Wednesday May 04, 2022
04:00 - 05:00 PM

Surrogacy in Israel 2020: Demand, Supply and Rights

Track 2 Economics

Speaker

Sharon Bassan
Sharon Bassan
When it comes to surrogacy, Israel expresses both very liberal and very conservative values at the same time. On the one hand, Israel enacted the Law of Agreements to Carry Embryos in 1996, the first legislation of its kind in the world to regulated domestic surrogacy. On the other hand, the law was applied in a discriminatory way, excluding single women and men. In 2018 eligibility was extended to single women, leaving single men and same-sex couples ineligible. After appealing, on February 27, 2020, an Israel Supreme Court ruling regarding the men’s eligibility for domestic surrogacy services was handed down, establishing the eligibility of same-sex couples and single men for domestic surrogacy services. To decide how to change the current policy so it incorporates the ruling, the Court has returned legislation authority to the legislature, which faced a delicate task: On the one hand it had to provide non-discriminatory access to domestic surrogacy services. On the other it had to address the exposure of more women to risk and the implication of increasing demand on the market. While a non-discriminatory access to a legal arrangement is desirable, the Court ruling under-addresses the implications on surrogate women. To incorporate the ruling while empowering surrogates and protecting them, the Article suggests either to restrict the practice in a non-discriminatory way, or, if surrogacy is indeed an unrestricted market as the ruling implies, remove impediments that allow women to gain from the rising demand.

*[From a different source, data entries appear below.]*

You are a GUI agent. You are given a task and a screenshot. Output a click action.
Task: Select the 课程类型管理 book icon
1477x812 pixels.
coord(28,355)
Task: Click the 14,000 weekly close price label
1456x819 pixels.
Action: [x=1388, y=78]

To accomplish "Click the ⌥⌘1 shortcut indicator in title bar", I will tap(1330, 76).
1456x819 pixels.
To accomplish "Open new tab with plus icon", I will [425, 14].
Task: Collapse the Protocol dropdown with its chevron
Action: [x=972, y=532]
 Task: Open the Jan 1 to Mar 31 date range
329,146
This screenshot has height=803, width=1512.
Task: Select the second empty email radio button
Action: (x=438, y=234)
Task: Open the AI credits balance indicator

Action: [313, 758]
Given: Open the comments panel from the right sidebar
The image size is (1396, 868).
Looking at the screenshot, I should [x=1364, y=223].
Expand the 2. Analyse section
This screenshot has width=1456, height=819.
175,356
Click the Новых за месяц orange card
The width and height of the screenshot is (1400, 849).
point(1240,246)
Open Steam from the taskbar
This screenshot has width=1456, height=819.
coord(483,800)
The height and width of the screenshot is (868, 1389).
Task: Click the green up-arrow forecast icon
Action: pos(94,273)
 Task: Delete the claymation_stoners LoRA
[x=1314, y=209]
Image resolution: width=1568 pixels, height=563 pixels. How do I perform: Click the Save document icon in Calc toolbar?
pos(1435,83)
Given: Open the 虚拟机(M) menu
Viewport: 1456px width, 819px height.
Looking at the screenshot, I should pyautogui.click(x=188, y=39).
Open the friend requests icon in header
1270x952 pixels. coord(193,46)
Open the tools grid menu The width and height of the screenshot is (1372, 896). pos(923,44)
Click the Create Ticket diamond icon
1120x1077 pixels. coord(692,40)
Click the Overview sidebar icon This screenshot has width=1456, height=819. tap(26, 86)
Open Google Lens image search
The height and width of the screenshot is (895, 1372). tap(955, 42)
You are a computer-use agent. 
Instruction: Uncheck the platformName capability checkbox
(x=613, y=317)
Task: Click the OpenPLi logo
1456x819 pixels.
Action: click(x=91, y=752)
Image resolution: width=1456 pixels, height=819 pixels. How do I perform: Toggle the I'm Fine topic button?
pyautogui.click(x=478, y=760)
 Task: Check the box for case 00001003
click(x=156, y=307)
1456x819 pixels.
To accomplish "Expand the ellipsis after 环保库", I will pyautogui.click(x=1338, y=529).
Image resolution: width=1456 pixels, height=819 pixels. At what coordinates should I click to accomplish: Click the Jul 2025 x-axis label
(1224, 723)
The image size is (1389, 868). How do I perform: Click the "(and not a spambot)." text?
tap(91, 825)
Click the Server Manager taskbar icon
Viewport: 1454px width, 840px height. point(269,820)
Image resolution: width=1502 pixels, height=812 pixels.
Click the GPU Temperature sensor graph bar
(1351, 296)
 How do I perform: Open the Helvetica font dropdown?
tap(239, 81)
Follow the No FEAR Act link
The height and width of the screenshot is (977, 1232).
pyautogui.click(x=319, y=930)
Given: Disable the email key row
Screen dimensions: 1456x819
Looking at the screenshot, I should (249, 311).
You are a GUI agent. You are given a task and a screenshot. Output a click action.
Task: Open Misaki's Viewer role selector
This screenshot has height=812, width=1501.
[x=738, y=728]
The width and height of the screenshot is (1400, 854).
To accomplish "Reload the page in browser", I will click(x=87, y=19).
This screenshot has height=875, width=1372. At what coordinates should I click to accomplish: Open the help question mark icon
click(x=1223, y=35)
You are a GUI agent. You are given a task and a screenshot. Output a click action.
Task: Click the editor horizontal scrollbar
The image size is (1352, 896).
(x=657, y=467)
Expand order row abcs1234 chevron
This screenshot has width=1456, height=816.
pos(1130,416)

Key words: Surrogacy; Gay Rights; Reproductive Practices; Israel; Women’s Health

Your Host

Gloria Bobbie has been in the Anthropology Department at SUNY Plattsburgh first as a student and then as a member of the faculty for over 25 years as well as the School of Education. Her main research focus during that time has been the expansion of Western ideas throughout the world including the medicalization of pregnancy and birth.